* EXCERPT
------------
When interpreting the statute according to its plain meaning would lead to an absurd result or when the meaning of the statute is not clear, we resort to extratextual factors to effect the collective intent of the legislature. Id. at 785-86.
If we apply these principles to Article 11.071, the decision the Court makes today does not make sense. Article 11.071 sets out the requirements for review of the merits of a subsequent application in a case in which the death penalty has been imposed. Subsequent applications, although they are filed in the convicting court, must be forwarded for this Court to determine whether the applicant meets the requirements of section 5. Tex. Code Crim. Proc. art. 11.071, §5(c). (1) If the requirements of section 5 are not met, then the application is dismissed as an abuse of the writ. Ibid.
According to the plain meaning of section 5, a subsequent application filed under Article 11.071 may be dismissed only if the application fails to satisfy section 5(a). That subsection names three reasons for allowing the review of a subsequent writ: (1) when the factual or legal basis for the claim was unavailable on the date the prior application was filed; (2) when but for a violation of the federal constitution no rational jury could have found the applicant guilty beyond a reasonable doubt; and (3) when but for a federal constitutional violation no rational jury could have imposed the death penalty. (2)
------------
* EXTRACTED RECORDS
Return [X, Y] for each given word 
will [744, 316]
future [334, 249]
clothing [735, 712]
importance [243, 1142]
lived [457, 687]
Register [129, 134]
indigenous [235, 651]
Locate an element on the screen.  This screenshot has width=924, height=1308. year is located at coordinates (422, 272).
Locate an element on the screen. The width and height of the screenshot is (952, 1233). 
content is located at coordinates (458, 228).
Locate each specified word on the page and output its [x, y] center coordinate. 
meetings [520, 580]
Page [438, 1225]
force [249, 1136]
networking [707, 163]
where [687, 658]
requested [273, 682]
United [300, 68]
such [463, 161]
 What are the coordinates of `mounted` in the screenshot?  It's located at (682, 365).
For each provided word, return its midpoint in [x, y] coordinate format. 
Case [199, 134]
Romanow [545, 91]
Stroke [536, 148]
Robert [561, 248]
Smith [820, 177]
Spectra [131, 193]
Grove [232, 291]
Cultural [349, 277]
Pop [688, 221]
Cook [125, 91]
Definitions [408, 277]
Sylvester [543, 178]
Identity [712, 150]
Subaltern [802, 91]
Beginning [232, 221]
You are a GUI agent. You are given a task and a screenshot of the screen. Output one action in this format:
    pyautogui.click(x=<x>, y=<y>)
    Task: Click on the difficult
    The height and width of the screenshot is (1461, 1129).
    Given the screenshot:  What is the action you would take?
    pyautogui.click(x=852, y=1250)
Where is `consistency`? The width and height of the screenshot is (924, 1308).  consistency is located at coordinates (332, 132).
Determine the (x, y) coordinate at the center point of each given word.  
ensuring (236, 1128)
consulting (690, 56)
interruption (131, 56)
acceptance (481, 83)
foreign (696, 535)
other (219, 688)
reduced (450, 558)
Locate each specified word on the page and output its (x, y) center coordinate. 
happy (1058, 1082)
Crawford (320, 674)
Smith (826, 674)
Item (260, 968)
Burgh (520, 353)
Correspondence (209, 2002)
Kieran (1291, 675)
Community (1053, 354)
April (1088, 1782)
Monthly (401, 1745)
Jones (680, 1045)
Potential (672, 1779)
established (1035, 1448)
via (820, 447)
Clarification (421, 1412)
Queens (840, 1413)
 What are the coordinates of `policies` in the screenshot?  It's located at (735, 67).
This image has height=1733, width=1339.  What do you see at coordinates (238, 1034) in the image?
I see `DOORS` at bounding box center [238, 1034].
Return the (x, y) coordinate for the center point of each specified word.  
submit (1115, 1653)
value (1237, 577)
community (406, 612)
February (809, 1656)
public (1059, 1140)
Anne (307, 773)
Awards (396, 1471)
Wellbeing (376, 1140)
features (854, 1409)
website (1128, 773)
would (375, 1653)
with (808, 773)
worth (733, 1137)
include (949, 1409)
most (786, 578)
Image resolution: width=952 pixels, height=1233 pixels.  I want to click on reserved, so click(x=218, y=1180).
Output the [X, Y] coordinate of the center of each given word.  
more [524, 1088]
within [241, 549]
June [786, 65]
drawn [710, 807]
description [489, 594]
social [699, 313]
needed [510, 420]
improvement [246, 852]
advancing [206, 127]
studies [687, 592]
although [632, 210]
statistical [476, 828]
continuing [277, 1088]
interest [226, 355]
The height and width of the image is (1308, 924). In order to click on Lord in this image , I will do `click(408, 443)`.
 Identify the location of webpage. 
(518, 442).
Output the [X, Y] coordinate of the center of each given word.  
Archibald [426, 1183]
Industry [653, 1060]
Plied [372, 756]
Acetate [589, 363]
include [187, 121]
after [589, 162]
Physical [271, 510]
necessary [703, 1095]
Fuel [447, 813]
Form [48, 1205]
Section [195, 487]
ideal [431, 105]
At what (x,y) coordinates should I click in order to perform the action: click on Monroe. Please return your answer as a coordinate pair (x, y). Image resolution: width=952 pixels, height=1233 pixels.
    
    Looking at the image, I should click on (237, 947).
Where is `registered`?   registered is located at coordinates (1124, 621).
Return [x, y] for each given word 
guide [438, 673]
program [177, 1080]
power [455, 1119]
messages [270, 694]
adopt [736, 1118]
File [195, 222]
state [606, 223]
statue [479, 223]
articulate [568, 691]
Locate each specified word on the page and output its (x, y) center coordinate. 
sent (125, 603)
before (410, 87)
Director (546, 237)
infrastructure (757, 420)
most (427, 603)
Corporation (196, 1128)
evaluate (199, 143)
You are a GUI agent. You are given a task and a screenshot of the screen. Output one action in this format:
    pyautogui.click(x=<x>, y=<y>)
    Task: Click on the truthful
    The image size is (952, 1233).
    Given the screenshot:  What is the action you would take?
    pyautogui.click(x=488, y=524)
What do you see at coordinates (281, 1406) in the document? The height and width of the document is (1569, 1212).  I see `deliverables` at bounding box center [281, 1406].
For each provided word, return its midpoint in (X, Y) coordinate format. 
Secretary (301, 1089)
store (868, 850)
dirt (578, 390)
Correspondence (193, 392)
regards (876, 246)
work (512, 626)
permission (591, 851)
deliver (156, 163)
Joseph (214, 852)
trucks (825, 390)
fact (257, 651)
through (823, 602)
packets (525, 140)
------------
* EXERCISE DESCRIPTION
Return the stretch of the Article 11.071 excerpt from "When interpreting the" through "the writ. Ibid.", copied word for word. The entries stand apart from the Article 11.071 excerpt and are unrelated to it.

* EXERCISE RESULT
When interpreting the statute according to its plain meaning would lead to an absurd result or when the meaning of the statute is not clear, we resort to extratextual factors to effect the collective intent of the legislature. Id. at 785-86.
If we apply these principles to Article 11.071, the decision the Court makes today does not make sense. Article 11.071 sets out the requirements for review of the merits of a subsequent application in a case in which the death penalty has been imposed. Subsequent applications, although they are filed in the convicting court, must be forwarded for this Court to determine whether the applicant meets the requirements of section 5. Tex. Code Crim. Proc. art. 11.071, §5(c). (1) If the requirements of section 5 are not met, then the application is dismissed as an abuse of the writ. Ibid.